Once you find the line that contains "Viewport: 2227px width, 1601px", write out that line and every line after it to the end of the records, exactly and with nothing else.

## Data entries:
[Start of section]
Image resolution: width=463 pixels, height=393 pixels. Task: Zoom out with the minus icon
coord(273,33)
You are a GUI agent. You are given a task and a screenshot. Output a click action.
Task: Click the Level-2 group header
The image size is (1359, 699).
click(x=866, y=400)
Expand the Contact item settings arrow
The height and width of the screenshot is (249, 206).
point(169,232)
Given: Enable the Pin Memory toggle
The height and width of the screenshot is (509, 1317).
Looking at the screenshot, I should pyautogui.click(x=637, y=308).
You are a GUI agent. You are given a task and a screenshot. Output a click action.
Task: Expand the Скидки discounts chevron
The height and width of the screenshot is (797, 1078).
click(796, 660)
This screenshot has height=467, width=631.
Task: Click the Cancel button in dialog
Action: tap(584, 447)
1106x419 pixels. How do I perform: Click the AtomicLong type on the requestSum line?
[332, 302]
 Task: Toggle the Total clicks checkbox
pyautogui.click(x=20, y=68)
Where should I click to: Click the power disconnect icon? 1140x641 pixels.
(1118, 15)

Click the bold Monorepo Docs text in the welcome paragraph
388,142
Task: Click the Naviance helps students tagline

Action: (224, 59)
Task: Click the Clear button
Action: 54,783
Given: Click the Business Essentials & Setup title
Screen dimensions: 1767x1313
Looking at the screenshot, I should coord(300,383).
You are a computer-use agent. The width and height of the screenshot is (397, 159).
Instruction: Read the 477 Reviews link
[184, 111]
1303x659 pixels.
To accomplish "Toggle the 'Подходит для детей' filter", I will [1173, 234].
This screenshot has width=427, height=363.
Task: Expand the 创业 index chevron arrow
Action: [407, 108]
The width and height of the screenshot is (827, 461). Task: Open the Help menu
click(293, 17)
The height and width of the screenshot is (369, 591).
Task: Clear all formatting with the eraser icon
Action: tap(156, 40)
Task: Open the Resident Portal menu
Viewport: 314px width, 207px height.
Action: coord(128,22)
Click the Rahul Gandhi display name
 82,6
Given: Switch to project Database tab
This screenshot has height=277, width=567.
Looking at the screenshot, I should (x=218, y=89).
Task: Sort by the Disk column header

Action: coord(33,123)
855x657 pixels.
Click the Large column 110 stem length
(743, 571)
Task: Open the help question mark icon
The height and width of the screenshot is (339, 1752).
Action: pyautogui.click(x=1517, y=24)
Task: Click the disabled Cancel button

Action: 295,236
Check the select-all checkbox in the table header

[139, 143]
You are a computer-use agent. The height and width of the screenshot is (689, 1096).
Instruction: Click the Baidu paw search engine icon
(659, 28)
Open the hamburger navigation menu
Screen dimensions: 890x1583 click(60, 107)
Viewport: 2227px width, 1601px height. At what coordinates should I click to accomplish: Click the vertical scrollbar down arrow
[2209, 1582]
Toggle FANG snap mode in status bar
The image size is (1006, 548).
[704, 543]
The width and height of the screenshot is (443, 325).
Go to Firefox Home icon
[End of section]
## Answer for the task:
Viewport: 2227px width, 1601px height. At what coordinates should I click to accomplish: Click the vertical scrollbar down arrow
[2209, 1582]
Toggle FANG snap mode in status bar
The image size is (1006, 548).
[704, 543]
The width and height of the screenshot is (443, 325).
Go to Firefox Home icon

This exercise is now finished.